§ **The problem**: Extract from the listing each line in which the word "computer" appears.

━━━━━ Supplied data ━━━━━

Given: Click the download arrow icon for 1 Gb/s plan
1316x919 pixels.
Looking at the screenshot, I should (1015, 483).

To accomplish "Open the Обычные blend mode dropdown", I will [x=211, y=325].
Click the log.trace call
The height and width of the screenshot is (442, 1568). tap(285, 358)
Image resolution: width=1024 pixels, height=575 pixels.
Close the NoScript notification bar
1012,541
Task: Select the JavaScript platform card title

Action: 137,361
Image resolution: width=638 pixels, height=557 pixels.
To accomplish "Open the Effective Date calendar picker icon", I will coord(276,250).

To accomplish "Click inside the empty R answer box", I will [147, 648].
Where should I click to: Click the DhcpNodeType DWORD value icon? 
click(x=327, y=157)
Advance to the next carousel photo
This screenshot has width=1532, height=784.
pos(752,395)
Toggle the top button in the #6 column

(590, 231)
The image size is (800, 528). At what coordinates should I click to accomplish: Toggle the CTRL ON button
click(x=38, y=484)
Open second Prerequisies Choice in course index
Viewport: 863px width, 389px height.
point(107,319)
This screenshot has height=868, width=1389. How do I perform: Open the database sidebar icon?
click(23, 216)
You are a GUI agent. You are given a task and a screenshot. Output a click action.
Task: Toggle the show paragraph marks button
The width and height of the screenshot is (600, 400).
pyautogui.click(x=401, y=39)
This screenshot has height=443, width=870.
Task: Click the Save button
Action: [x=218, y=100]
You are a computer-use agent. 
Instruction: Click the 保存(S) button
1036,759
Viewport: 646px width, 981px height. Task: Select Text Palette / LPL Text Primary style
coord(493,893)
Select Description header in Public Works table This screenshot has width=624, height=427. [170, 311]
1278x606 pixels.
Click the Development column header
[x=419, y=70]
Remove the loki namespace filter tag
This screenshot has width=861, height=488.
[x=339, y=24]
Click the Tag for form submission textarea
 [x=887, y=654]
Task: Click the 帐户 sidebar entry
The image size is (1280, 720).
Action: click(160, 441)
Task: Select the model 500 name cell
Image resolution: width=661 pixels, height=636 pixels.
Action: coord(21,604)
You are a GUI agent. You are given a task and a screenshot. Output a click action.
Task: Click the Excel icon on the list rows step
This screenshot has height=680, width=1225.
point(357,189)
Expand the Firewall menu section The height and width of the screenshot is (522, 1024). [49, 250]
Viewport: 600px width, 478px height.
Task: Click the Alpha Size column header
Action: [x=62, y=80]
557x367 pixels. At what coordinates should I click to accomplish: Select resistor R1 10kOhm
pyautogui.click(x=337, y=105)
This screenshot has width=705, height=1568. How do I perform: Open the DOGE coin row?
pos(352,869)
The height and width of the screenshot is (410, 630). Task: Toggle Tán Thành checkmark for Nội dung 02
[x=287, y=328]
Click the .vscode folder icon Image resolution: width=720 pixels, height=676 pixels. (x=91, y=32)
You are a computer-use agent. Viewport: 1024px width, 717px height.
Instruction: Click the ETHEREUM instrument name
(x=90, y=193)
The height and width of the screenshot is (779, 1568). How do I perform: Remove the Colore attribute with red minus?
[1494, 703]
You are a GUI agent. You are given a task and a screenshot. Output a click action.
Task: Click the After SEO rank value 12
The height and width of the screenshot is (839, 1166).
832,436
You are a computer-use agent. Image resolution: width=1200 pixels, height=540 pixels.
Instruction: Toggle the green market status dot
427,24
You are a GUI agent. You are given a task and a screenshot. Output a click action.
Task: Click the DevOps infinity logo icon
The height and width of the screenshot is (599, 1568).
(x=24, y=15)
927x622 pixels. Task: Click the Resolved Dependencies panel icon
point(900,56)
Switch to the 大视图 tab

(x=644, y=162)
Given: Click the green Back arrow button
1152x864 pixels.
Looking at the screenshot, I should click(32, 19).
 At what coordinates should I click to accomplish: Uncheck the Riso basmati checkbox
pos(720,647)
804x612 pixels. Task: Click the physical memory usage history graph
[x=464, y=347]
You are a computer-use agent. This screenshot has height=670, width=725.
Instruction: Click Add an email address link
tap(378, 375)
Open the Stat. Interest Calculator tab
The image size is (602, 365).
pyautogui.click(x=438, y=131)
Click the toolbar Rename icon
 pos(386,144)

━━━━━

§ **Answer**:
You are a computer-use agent. 
You are a computer-use agent. Viewport: 1024px width, 717px height.
You are a computer-use agent. Image resolution: width=1200 pixels, height=540 pixels.
You are a computer-use agent. This screenshot has height=670, width=725.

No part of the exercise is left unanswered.